THE INPUT
────────────────────────────────────────

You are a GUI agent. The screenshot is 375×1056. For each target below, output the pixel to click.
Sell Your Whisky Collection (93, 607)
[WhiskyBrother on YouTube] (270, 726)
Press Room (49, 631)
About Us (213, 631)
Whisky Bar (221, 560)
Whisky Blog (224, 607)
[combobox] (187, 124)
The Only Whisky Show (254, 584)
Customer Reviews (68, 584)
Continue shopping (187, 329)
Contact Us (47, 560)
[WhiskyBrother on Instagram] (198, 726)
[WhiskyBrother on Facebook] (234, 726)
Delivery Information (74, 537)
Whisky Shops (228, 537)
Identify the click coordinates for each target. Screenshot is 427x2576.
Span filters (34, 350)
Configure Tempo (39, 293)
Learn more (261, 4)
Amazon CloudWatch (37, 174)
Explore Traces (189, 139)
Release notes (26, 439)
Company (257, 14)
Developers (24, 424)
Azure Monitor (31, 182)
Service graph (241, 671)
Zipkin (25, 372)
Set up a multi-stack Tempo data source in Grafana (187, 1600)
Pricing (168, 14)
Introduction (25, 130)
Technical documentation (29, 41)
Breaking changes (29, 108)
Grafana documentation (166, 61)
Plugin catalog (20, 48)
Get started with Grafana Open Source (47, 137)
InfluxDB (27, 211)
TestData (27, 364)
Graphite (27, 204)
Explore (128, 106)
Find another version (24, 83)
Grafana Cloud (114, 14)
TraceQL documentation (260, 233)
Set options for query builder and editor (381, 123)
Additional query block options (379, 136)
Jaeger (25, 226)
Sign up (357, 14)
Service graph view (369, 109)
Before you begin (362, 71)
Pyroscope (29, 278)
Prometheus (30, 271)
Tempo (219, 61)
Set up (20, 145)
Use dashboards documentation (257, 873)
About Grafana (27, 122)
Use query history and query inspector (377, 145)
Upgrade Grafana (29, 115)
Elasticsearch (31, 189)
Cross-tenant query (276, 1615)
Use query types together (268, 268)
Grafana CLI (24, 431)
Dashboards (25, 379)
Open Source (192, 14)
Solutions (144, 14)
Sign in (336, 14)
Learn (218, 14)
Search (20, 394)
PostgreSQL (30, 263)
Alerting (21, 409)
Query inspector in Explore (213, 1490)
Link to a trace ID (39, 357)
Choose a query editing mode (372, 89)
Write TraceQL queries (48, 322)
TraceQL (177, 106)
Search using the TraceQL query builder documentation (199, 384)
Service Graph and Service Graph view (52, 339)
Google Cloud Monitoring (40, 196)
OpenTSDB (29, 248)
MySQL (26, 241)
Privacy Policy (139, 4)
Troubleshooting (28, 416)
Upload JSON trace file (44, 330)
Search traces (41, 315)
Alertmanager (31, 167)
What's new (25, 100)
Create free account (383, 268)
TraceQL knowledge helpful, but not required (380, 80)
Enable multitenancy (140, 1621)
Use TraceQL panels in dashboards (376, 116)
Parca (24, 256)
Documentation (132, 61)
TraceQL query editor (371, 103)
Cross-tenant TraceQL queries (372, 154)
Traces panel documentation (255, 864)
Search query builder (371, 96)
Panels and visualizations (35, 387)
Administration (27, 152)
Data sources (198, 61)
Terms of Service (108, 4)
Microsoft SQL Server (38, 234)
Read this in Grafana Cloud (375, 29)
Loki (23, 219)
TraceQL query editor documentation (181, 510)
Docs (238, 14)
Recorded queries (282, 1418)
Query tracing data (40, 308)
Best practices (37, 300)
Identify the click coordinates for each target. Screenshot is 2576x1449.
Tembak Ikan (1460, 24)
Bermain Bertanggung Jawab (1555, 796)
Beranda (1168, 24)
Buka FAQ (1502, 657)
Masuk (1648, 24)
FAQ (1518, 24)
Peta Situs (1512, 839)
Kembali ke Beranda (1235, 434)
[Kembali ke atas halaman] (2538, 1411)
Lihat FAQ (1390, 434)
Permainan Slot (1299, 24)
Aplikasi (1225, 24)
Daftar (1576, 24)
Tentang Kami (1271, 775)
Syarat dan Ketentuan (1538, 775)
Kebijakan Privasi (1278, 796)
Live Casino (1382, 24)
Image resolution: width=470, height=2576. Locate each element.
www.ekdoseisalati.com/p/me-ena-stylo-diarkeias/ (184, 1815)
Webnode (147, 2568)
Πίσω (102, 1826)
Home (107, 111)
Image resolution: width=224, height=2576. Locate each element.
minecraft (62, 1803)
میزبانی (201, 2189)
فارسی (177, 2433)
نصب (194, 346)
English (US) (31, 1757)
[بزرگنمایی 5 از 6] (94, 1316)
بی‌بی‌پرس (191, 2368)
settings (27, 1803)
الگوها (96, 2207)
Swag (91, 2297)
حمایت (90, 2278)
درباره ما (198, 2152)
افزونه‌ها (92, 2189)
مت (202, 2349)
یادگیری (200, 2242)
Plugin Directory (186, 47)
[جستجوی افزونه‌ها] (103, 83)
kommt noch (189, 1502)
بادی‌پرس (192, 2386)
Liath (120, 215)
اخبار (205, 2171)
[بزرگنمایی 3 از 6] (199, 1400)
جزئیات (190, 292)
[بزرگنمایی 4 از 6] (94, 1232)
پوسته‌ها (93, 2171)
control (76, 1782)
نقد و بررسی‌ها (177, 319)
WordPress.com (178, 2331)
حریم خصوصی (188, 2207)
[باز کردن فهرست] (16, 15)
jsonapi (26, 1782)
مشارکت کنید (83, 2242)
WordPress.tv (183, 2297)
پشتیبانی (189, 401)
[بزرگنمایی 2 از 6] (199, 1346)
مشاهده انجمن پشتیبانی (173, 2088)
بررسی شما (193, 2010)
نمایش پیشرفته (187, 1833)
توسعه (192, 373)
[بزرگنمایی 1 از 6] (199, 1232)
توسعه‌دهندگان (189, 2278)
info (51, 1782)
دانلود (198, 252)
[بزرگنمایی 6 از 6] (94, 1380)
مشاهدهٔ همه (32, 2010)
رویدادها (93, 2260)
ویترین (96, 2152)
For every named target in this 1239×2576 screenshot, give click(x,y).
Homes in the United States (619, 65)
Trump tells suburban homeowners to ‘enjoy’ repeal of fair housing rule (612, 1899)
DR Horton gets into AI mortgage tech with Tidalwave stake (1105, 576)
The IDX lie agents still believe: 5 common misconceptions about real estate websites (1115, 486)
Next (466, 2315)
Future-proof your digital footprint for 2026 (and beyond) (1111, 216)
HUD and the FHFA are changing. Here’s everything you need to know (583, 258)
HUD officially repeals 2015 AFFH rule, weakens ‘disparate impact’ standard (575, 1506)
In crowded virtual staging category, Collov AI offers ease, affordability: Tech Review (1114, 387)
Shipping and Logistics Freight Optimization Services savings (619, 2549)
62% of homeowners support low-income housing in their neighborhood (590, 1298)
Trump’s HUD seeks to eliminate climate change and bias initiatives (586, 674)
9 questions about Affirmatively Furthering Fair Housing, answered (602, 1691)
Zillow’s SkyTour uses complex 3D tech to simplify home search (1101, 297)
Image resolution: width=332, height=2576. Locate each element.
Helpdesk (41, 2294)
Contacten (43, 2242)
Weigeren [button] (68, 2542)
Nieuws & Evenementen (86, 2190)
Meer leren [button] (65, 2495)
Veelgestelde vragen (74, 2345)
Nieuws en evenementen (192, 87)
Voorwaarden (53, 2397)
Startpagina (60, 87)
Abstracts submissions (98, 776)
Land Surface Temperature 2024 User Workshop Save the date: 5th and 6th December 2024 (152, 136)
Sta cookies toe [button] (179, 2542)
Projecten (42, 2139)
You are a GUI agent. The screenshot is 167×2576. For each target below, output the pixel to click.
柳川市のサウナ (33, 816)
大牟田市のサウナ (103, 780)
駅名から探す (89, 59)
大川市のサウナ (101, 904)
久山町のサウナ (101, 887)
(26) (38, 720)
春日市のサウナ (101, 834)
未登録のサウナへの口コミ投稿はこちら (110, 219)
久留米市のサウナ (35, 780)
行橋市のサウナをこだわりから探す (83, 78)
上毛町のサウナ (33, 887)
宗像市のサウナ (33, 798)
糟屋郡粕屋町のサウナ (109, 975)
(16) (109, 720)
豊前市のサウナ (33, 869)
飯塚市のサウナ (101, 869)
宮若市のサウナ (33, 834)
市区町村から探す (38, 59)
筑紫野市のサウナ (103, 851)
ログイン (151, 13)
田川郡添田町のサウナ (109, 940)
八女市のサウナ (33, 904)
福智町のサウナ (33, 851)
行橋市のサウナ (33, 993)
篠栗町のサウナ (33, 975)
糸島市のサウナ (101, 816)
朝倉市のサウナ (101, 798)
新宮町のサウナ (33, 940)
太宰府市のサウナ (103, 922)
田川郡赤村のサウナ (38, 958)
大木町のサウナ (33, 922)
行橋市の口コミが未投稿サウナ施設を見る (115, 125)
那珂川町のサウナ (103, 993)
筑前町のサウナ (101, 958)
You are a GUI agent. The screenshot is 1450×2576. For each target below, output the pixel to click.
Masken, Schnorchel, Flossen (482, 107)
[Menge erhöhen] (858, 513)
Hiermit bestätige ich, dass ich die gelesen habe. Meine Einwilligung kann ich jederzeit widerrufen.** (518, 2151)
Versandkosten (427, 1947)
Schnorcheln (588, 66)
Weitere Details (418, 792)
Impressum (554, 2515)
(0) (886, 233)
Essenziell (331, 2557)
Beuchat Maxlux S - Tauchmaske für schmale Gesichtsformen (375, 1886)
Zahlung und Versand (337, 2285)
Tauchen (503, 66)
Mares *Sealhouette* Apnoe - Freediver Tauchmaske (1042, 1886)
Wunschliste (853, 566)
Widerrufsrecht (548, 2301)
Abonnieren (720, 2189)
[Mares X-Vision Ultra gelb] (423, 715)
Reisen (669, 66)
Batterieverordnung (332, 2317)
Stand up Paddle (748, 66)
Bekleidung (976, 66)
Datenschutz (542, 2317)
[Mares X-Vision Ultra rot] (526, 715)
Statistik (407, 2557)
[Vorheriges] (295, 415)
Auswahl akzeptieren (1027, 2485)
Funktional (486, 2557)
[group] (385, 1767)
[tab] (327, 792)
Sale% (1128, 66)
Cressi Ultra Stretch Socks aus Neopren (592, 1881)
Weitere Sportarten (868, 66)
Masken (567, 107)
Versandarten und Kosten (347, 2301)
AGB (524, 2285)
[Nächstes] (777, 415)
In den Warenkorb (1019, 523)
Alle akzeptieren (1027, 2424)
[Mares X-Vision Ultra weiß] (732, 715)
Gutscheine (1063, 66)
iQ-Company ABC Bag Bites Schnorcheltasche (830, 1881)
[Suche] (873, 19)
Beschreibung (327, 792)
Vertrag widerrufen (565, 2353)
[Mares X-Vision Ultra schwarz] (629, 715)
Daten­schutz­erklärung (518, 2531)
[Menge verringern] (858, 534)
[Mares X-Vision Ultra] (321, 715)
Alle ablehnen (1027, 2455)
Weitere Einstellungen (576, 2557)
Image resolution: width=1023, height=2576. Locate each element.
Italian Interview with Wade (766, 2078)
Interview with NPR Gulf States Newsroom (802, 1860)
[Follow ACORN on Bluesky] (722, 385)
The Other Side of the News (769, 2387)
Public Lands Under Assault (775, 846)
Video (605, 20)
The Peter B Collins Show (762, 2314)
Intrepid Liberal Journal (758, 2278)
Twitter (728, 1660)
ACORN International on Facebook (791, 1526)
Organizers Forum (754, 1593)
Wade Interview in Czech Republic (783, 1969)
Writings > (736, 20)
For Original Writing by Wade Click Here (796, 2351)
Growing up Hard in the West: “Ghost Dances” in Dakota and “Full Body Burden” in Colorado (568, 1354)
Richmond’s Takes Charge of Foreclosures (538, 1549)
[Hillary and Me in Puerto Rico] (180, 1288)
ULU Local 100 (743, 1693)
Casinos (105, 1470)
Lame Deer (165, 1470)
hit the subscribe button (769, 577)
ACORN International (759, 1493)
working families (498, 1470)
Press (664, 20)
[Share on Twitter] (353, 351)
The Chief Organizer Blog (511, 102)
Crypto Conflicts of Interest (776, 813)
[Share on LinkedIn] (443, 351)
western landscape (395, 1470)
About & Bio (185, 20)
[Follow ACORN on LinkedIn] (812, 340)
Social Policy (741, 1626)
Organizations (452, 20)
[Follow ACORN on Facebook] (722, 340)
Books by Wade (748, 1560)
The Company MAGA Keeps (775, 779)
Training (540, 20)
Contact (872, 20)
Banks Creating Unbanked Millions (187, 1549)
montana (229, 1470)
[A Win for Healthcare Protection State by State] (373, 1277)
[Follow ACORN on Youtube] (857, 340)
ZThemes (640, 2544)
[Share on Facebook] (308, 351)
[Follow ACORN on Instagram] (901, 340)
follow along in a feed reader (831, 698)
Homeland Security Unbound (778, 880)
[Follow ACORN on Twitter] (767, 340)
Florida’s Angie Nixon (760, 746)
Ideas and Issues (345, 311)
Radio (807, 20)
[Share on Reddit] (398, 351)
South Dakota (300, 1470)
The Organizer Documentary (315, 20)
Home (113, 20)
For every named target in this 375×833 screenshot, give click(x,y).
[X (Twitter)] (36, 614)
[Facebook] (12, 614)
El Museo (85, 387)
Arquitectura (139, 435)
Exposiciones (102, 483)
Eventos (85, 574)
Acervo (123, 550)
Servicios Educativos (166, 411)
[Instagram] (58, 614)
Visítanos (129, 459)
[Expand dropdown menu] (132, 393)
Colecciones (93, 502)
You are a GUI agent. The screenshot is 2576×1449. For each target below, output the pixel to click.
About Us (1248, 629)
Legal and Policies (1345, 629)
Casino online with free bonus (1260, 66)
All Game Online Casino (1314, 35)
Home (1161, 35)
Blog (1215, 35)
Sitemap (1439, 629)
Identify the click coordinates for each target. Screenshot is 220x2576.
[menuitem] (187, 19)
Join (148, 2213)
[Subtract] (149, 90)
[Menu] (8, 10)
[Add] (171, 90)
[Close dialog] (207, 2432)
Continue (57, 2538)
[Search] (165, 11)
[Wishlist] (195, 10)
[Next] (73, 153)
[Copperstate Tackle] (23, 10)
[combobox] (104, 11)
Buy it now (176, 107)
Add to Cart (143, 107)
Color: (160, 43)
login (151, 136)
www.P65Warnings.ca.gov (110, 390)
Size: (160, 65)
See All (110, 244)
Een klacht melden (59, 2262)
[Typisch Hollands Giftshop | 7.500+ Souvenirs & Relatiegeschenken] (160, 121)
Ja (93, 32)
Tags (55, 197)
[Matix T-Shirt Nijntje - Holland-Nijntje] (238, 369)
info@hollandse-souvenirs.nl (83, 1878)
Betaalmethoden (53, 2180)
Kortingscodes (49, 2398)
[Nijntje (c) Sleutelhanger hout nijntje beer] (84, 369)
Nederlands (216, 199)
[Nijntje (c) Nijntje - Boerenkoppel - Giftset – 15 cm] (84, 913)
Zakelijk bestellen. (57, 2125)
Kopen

────────────────────────────────────────

ACTIVITY
Each line in the entries above, starting at the line with "Alle akzeptieren (1027, 2424)" and ending at the line with "Italian Interview with Wade (766, 2078)", is to be printed exactly, and only those lines.

EXERCISE RESPONSE
Alle akzeptieren (1027, 2424)
[Mares X-Vision Ultra weiß] (732, 715)
Gutscheine (1063, 66)
iQ-Company ABC Bag Bites Schnorcheltasche (830, 1881)
[Suche] (873, 19)
Beschreibung (327, 792)
Vertrag widerrufen (565, 2353)
[Mares X-Vision Ultra schwarz] (629, 715)
Daten­schutz­erklärung (518, 2531)
[Menge verringern] (858, 534)
[Mares X-Vision Ultra] (321, 715)
Alle ablehnen (1027, 2455)
Weitere Einstellungen (576, 2557)
Image resolution: width=1023, height=2576. Locate each element.
Italian Interview with Wade (766, 2078)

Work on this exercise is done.